--- START ---

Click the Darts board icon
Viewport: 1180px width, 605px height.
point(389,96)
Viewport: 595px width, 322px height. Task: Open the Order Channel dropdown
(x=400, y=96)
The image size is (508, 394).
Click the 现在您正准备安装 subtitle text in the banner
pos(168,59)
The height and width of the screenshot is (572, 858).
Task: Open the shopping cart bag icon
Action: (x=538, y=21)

--- END ---
--- START ---

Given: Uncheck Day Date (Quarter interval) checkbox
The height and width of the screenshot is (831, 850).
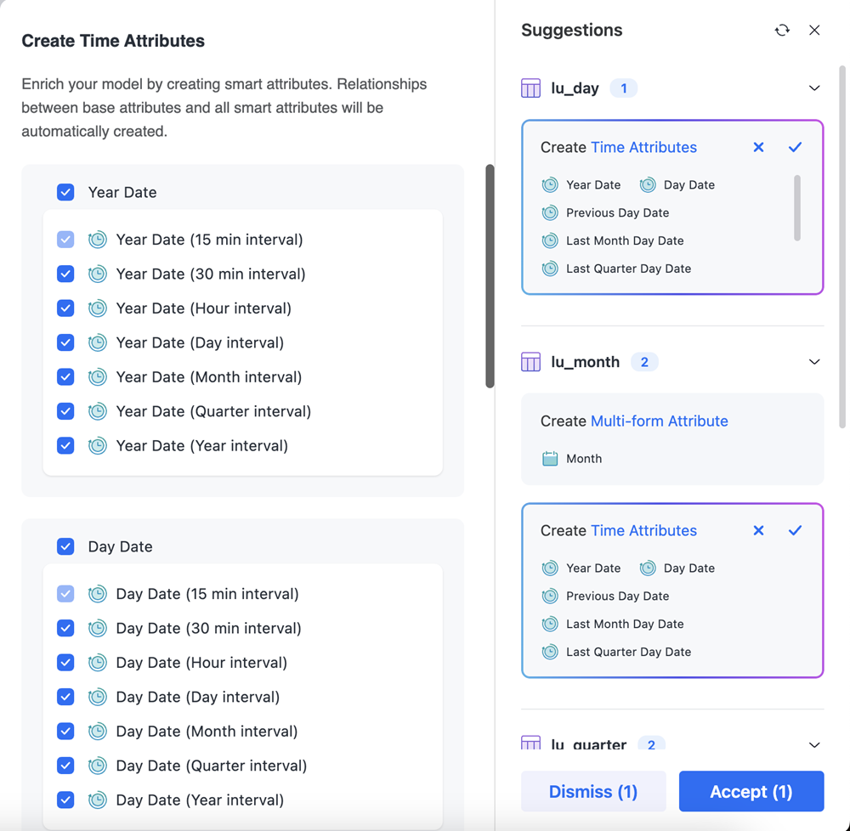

--- END ---

_TASK ITEM_. Among the entries above, the line containing "Given: Uncheck Day", the line containing "The height and width of the screenshot is (831, 850).", and all lines between them are to be restated word for word; nothing else belongs in the reply.

_ANSWER BOX_.
Given: Uncheck Day Date (Quarter interval) checkbox
The height and width of the screenshot is (831, 850).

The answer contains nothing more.